▸ Directions
Reproduce every line in the material below that holds "settings".

▸ Extracted data
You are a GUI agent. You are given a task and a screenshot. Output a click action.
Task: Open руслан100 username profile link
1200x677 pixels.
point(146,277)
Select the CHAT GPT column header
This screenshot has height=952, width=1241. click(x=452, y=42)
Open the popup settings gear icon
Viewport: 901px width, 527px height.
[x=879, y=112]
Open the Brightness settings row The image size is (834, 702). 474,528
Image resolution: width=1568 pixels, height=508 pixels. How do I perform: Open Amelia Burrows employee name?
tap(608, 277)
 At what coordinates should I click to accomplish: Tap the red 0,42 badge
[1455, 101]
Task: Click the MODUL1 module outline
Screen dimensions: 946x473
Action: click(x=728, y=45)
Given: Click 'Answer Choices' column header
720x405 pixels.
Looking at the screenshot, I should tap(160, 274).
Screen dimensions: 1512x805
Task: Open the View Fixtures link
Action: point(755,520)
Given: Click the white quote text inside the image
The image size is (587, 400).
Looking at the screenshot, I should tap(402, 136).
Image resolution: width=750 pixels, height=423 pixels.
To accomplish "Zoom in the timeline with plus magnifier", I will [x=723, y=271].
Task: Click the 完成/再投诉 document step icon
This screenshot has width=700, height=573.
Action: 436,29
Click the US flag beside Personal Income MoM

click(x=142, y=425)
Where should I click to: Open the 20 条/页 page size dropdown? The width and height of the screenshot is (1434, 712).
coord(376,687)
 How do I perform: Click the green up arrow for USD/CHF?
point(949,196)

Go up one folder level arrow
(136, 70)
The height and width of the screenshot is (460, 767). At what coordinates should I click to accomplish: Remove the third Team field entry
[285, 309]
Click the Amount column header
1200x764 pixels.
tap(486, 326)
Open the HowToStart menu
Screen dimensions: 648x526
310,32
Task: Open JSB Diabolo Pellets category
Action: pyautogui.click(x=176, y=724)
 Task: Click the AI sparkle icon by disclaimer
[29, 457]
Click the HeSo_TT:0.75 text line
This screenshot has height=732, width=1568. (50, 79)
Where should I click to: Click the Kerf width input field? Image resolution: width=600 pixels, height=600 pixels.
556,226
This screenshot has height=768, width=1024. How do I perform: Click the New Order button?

▸ Solution to this exercise
Open the popup settings gear icon
Open the Brightness settings row The image size is (834, 702). 474,528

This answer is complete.